Poulsen represented the third generation of leadership within the business. He took over the company from his father in 1971, stepping into the role at a time when global project cargo and breakbulk logistics were entering a period of industrial expansion driven by oil, gas, and heavy infrastructure development.
From that moment, his career became closely tied to the evolution of the sector itself.
Colleagues often described him as a steady hand during volatile market cycles. Through recessions, oil shocks, and shifting trade patterns, Poulsen maintained a reputation for measured decision making and long term client relationships rather than short term gains.
In practical terms, that meant standing on quaysides, visiting fabrication yards, and working directly with engineers and forwarders. For many in project freight, he was not simply an executive but a familiar face on site when complex cargo moved.
A generational transition in family leadership
Taking over a family company is never a symbolic act.
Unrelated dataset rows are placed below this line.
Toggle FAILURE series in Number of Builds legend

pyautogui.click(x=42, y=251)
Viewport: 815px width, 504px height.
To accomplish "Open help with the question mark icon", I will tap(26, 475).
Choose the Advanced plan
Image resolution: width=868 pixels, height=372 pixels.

It carries operational weight. When Poulsen assumed control in 1971, containerisation was reshaping liner shipping while breakbulk operators were redefining their value in oversized and heavy lift cargo.
He positioned the company within that niche, focusing on project cargoes that required planning, engineering insight, and risk management rather than pure volume throughput.
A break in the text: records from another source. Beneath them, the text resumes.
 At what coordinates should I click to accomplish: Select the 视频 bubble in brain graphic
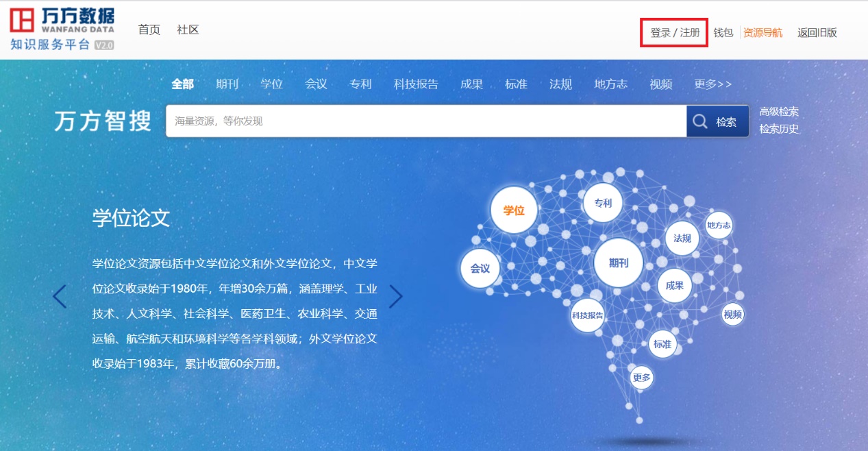click(732, 314)
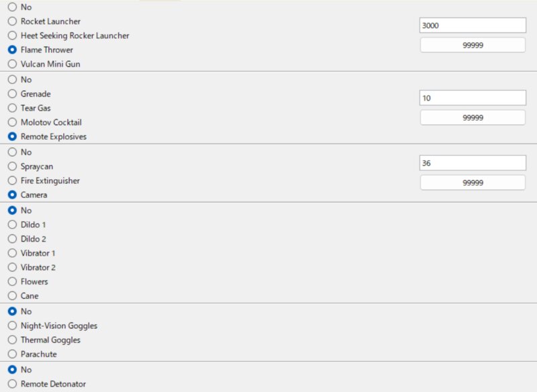Click the ammo field containing 36
This screenshot has width=537, height=392.
[x=473, y=163]
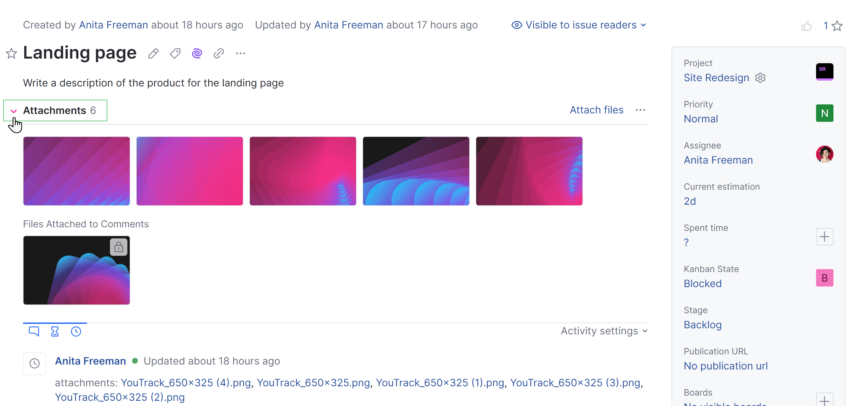This screenshot has height=406, width=868.
Task: Toggle the star next to Landing page title
Action: [11, 54]
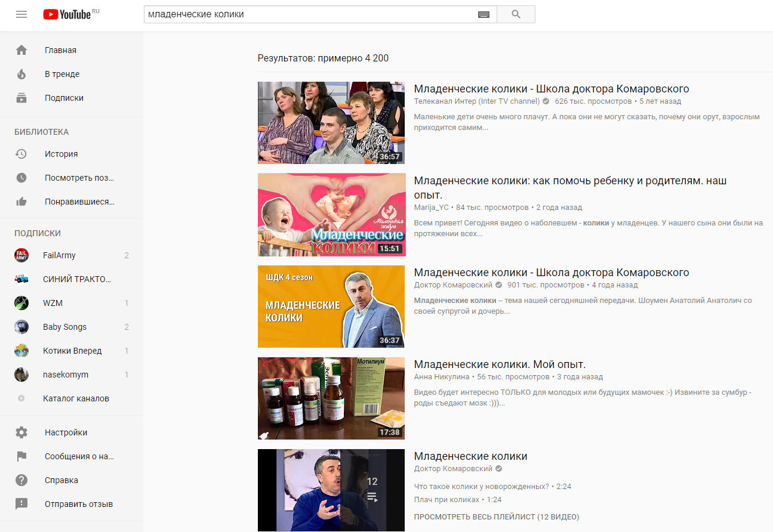Screen dimensions: 773x532
Task: Select Baby Songs subscription
Action: coord(64,327)
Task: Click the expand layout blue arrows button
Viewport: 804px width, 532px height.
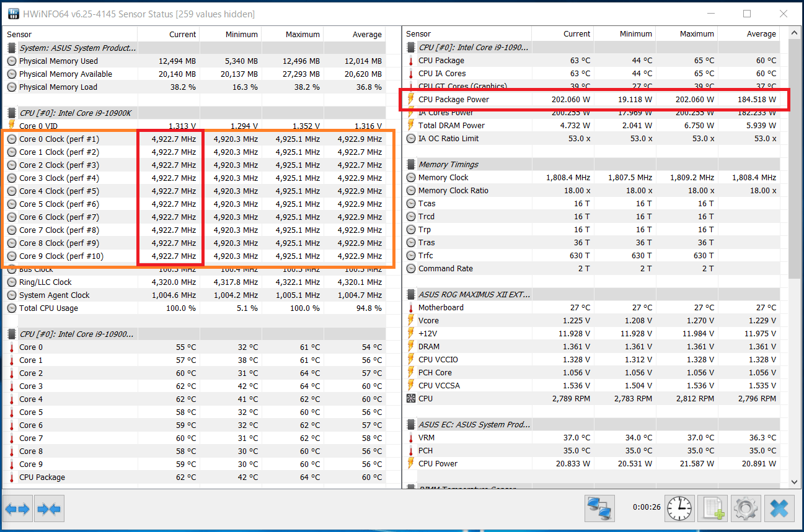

Industry partners recall that he viewed each shipment as a standalone project. Wind components, industrial modules, or energy infrastructure were never “just cargo” but contractual responsibilities tied to construction schedules and financing milestones.
That mindset helped the company maintain relevance as project logistics grew more specialised.
Personal life and family
Poulsen is survived by his two sons, Anders and Peter, his life partner Ida, and four grandchildren.
For many who worked alongside him, family and business were closely linked. Sons visiting terminals or company offices during school years was not unusual. It reflected the generational continuity that defined the firm’s ownership structure.
Whether future leadership will remain within the family has not been publicly detailed.